EXERCISE DETAILS » Nothing but the lines below between the line holding "This screenshot has width=960, height=720." and the line holding "The height and width of the screenshot is (633, 861).", inclusive, should appear in the answer, each set down exactly.

THE DATA »
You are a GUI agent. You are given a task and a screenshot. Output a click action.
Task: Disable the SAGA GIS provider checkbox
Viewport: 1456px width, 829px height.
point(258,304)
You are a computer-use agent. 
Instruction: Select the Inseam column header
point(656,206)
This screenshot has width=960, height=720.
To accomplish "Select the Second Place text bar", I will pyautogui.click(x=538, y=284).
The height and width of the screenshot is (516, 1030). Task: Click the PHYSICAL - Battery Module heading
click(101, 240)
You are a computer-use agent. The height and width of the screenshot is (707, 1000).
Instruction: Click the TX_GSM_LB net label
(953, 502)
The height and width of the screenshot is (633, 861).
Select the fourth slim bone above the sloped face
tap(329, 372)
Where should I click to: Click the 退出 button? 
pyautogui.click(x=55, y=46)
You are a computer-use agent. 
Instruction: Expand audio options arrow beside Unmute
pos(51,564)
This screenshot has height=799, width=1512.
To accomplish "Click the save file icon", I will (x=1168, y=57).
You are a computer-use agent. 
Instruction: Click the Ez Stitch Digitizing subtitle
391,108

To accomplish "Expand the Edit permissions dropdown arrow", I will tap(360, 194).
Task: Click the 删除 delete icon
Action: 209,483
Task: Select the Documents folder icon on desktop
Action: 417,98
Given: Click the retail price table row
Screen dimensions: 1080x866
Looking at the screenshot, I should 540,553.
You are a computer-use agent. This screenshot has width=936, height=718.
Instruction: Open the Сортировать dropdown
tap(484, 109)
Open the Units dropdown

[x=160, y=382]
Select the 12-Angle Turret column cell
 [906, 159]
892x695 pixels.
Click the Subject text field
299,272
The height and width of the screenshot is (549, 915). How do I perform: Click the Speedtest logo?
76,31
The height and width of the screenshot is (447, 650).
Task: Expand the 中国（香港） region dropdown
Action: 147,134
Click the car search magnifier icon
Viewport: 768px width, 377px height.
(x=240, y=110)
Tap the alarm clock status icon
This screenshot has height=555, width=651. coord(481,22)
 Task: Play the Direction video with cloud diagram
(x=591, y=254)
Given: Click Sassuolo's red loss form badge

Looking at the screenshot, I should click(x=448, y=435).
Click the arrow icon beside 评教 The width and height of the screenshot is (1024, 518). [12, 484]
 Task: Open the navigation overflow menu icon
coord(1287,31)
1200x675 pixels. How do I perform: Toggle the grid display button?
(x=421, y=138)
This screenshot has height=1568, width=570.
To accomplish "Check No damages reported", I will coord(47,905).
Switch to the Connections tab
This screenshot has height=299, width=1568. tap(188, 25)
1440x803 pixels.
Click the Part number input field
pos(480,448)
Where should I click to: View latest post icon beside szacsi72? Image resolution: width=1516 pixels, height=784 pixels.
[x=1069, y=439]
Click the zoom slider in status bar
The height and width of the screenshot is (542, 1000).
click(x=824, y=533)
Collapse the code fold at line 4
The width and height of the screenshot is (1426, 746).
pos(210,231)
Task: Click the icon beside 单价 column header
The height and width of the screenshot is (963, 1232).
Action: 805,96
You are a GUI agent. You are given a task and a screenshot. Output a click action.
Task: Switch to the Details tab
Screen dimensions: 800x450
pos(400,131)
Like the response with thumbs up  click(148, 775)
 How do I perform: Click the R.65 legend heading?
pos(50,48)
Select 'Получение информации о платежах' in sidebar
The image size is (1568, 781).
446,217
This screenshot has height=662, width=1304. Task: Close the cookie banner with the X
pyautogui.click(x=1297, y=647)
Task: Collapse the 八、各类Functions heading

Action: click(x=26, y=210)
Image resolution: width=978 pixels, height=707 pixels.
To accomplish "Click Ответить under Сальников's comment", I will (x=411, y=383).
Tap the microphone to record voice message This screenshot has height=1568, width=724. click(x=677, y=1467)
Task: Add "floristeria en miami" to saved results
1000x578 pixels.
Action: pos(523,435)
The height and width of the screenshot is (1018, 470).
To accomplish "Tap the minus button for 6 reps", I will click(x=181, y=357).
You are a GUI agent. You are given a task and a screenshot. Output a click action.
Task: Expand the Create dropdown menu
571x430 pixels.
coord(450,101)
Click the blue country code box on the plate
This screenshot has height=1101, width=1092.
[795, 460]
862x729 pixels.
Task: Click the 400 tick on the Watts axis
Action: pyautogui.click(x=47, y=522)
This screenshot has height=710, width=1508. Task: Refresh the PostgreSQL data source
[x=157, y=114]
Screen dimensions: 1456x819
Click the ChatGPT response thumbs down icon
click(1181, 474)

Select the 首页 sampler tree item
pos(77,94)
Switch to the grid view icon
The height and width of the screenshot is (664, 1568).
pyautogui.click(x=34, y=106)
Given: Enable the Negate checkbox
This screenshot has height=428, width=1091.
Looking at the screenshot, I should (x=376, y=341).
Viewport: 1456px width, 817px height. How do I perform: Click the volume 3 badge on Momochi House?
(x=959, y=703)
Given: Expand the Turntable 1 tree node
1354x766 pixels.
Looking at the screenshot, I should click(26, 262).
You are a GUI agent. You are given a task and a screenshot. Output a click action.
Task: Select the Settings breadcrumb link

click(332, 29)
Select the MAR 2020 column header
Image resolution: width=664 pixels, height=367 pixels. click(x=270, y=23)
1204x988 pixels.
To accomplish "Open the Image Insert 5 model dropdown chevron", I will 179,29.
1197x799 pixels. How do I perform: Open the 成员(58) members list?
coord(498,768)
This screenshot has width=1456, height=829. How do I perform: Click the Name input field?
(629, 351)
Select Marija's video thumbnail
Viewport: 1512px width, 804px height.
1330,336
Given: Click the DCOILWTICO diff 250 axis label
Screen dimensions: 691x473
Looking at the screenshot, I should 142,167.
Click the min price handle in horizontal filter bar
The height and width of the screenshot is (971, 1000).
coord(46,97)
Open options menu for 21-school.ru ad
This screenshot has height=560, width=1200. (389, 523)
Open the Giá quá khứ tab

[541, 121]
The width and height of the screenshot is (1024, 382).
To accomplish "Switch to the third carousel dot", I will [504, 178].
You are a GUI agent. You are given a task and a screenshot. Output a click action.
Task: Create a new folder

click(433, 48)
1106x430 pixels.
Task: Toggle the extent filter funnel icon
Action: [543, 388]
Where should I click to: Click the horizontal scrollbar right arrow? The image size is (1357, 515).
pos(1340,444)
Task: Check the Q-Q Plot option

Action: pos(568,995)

WRITTEN REPLY »
This screenshot has width=960, height=720.
To accomplish "Select the Second Place text bar", I will pyautogui.click(x=538, y=284).
The height and width of the screenshot is (516, 1030). Task: Click the PHYSICAL - Battery Module heading
click(101, 240)
You are a computer-use agent. The height and width of the screenshot is (707, 1000).
Instruction: Click the TX_GSM_LB net label
(953, 502)
The height and width of the screenshot is (633, 861).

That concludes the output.